JK: The Vari-Lite VL3500 was by far the most utilized piece of equipment for lighting this production. It allowed us to shape rooms into boxes that could then become circles or to have two characters in down pools of light that then would come together as one—particularly useful for telling the story of Fräulein Schneider and Herr Schultz. The lighting package was made up of four VL3500 spots, five SGM Giotto Spots, two Rosco I-Cue Intelligent Mirrors, 12 L+E Mini-Strips, approximately 300 ETC Source Four ellipsoidals, 50 Wybron Forerunner scrollers, six Altman Far Cycs, 60 Birdies, a Le Maitre Radiance Hazer, and a multitude of practical sources. The console was an ETC Obsession 2 750.
BSB: The theatre agreed to build an elevator for the train to lift out of the deck—something new for the theatre. Chicago Flyhouse built the winch elevator that brought the train car up and down very quickly for the top and finale of the show. We could adjust the speed, which was brilliant.

LD: What were the main challenges during rehearsals/programming?

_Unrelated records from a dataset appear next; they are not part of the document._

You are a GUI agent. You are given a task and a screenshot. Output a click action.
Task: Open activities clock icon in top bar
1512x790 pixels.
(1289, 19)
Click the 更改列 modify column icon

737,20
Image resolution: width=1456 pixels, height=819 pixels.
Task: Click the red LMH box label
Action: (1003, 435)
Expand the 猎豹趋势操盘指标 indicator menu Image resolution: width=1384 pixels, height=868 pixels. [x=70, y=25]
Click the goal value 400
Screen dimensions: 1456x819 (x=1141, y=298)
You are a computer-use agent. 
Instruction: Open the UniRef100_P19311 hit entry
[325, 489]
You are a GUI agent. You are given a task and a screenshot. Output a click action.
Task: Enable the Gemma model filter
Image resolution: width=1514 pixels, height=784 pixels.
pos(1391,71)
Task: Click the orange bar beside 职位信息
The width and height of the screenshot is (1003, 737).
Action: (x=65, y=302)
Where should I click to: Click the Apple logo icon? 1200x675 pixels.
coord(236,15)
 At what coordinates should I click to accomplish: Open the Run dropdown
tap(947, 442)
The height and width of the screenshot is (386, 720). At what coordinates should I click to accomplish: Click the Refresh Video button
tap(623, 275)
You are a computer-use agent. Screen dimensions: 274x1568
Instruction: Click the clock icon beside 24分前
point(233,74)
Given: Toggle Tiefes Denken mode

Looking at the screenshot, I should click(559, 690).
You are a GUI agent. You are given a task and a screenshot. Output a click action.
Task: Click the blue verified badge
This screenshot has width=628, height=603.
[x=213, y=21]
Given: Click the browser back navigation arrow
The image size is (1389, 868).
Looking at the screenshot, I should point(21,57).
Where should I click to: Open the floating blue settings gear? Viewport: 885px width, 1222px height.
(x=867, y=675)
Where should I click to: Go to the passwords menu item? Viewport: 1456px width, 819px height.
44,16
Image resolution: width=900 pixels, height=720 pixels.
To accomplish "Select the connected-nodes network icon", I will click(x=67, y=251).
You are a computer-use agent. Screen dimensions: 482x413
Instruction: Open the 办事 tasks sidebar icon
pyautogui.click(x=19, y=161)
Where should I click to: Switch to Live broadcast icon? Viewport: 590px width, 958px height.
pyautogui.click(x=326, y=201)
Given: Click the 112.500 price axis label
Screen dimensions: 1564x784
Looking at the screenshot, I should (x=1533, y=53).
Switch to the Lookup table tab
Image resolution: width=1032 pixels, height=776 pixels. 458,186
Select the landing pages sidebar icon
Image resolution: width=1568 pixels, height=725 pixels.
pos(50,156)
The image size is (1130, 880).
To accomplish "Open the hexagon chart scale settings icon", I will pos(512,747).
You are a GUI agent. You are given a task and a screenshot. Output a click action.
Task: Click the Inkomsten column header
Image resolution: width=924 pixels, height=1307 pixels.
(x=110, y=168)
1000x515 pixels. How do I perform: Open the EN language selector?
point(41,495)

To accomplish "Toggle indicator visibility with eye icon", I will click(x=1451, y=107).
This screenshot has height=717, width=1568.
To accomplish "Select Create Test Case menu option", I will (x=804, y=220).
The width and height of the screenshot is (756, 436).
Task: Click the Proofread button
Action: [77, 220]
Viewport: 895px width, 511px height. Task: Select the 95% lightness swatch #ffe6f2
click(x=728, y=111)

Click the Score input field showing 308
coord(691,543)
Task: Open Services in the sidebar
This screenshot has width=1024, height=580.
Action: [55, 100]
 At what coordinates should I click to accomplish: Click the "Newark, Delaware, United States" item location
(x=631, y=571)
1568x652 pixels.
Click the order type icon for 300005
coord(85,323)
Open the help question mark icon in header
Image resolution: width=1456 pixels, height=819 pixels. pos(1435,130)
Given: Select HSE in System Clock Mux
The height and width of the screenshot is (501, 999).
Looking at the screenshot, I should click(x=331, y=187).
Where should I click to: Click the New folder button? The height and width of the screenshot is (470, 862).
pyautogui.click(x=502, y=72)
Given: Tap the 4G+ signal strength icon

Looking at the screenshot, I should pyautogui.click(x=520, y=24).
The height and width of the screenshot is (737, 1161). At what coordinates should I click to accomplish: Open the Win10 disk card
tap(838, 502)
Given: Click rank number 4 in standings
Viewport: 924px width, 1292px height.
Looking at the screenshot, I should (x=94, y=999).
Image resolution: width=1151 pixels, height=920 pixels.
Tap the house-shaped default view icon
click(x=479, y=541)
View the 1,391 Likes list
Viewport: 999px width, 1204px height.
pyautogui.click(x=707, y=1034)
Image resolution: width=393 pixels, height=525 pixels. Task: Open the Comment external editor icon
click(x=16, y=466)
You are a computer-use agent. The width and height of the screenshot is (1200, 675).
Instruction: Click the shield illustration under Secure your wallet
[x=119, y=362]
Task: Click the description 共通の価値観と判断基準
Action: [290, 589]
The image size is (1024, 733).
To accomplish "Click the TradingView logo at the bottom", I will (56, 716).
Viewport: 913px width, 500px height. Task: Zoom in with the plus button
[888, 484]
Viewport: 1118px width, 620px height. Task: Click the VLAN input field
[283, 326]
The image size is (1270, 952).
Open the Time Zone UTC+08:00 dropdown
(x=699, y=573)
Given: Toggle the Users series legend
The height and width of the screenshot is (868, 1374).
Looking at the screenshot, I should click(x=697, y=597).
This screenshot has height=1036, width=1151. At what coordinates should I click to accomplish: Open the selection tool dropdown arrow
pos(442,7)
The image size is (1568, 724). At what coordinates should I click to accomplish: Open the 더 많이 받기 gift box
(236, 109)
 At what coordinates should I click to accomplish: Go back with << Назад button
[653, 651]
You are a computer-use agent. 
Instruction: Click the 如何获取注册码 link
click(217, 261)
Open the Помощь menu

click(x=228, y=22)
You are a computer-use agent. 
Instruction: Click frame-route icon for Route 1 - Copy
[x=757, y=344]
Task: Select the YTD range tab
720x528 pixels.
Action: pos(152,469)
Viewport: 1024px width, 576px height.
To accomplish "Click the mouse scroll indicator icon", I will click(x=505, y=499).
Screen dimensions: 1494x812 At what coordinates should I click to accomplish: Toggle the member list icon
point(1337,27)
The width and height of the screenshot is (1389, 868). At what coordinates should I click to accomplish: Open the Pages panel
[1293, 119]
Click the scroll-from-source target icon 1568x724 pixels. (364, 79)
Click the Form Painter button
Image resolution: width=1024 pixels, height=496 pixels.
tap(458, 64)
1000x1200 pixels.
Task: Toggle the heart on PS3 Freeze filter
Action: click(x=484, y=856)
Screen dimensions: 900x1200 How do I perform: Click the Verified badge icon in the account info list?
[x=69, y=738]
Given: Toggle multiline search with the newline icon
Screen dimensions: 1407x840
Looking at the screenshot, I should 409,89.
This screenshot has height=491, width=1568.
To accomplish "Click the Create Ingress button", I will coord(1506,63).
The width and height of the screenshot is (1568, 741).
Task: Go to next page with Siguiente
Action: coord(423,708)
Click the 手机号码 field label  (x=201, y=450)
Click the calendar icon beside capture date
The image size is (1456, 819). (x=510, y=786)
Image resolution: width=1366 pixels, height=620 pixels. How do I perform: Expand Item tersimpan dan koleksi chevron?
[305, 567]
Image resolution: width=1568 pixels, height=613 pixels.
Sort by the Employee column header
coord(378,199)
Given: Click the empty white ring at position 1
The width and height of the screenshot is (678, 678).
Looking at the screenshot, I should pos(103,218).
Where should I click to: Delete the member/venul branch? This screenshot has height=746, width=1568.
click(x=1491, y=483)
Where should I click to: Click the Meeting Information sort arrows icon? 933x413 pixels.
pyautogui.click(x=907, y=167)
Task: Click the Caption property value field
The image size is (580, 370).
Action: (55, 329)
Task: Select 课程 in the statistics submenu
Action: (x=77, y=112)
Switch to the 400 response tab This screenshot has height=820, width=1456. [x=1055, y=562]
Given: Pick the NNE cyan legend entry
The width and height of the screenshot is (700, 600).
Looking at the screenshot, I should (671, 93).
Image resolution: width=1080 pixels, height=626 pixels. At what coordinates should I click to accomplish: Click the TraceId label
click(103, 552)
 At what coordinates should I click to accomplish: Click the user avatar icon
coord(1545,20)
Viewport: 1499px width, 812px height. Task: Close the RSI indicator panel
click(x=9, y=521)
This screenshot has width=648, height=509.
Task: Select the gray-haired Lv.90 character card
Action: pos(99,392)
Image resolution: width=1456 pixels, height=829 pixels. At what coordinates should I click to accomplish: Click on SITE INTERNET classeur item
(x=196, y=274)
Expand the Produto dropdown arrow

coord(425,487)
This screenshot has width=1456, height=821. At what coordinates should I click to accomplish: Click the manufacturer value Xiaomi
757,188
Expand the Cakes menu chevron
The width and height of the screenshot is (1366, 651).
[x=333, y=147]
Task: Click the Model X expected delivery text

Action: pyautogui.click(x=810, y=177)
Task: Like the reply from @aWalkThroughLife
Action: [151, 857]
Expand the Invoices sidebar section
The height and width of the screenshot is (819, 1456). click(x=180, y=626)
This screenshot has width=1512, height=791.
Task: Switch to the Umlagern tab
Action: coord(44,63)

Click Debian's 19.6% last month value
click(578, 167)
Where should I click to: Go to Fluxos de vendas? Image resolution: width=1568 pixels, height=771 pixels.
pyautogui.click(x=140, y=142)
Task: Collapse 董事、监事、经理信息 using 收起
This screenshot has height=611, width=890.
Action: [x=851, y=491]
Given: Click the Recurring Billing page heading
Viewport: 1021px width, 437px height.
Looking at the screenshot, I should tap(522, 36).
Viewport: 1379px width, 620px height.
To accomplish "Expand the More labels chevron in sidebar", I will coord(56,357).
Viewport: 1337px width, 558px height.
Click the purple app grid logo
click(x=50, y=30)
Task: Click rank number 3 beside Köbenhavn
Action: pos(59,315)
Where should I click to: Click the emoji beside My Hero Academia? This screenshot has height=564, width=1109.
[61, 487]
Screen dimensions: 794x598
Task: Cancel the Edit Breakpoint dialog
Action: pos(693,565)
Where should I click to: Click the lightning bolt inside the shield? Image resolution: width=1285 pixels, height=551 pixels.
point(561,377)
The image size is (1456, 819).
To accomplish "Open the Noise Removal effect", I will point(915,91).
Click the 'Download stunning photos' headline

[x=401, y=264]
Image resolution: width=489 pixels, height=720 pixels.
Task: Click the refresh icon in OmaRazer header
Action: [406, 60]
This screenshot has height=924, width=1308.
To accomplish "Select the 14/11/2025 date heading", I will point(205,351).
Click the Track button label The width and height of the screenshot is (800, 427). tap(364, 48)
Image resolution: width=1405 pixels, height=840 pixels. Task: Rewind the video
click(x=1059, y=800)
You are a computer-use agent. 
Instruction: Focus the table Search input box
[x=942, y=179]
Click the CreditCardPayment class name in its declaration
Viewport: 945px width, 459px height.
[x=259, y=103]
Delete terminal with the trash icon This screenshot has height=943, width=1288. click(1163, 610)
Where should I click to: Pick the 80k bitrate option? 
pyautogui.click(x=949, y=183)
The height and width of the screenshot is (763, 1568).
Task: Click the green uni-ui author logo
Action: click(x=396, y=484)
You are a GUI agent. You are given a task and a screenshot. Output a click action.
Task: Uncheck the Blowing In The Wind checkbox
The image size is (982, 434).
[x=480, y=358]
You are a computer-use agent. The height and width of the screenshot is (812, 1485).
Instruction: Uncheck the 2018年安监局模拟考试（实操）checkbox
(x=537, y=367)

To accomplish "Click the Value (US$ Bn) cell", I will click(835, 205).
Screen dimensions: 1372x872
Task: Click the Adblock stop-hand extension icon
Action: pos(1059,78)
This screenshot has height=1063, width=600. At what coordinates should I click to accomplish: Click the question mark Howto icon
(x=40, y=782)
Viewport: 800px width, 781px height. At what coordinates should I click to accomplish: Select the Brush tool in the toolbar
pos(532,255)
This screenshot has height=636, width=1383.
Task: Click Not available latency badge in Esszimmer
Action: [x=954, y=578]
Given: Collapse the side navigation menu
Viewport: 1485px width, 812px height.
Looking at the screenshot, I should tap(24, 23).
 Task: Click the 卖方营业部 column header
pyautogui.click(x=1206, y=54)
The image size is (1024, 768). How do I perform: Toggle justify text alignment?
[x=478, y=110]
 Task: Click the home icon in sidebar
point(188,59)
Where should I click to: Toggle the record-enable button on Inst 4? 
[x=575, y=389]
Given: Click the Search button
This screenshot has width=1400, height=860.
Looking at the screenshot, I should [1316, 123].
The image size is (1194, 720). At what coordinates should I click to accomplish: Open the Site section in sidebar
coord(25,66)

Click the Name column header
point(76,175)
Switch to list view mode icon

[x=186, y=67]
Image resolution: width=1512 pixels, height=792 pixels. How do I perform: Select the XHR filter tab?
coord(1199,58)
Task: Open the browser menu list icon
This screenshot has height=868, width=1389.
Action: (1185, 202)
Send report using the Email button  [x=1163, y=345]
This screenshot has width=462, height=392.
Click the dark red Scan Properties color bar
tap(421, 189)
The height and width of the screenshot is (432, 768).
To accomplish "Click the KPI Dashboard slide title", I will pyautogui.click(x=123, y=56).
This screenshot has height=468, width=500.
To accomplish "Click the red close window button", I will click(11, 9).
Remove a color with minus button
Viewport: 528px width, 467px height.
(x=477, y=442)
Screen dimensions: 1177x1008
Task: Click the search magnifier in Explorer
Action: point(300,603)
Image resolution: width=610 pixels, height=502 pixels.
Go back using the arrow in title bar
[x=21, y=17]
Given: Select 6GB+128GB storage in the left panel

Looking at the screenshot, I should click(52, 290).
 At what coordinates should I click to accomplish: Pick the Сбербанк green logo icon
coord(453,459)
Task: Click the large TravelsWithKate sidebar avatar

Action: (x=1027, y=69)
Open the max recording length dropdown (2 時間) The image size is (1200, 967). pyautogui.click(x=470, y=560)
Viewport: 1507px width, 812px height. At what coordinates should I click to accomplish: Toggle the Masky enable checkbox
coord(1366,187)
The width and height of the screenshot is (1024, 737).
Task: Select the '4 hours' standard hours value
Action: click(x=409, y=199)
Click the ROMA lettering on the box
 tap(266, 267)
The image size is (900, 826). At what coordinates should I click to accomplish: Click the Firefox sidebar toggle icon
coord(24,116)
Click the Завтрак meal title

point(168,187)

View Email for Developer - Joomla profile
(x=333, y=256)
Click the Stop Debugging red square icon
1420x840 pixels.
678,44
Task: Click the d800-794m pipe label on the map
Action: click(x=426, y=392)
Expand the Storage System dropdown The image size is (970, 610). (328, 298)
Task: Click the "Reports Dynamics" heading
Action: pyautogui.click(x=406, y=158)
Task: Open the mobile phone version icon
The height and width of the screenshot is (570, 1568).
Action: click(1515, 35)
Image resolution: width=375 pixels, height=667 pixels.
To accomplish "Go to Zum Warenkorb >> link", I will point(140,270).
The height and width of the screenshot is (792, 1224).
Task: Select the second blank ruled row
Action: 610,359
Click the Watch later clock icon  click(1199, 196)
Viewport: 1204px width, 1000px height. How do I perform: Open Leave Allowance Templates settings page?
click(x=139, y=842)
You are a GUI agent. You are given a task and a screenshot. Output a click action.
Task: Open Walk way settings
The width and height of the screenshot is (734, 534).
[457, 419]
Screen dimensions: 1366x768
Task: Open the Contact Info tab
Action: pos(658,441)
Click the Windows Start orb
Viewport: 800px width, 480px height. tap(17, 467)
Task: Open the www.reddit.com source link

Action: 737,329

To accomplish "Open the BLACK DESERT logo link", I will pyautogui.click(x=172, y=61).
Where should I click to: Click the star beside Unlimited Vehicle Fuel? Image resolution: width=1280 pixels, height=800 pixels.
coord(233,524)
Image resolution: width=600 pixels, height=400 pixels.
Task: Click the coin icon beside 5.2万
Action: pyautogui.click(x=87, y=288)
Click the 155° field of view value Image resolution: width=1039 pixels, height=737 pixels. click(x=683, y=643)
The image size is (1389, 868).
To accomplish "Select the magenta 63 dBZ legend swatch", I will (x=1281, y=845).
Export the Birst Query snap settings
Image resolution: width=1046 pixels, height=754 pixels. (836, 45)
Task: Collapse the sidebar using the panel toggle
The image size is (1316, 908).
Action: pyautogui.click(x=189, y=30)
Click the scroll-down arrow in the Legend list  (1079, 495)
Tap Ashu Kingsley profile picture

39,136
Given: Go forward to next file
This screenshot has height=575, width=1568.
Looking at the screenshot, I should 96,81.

BSB: Time is always a challenge at Drury Lane. Debbie Reynolds’ week-long performance did not make it any easier. The set was built so that the crew could install half of the deck and upstage part of the set. They then loaded in Reynolds’ set downstage of ours. The crew had to strike her set and continue loading in our set on Sunday night to be ready for tech on Tuesday. It was a little crazy, but Julie Walker, Drury Lane’s production manager, and the crew did an exceptional job. Brad Gonda, the TD, went over to the shop when they struck the set to make sure that everything was labeled correctly for the install. It was one of the smoothest processes, logistically and artistically, which really showed on stage.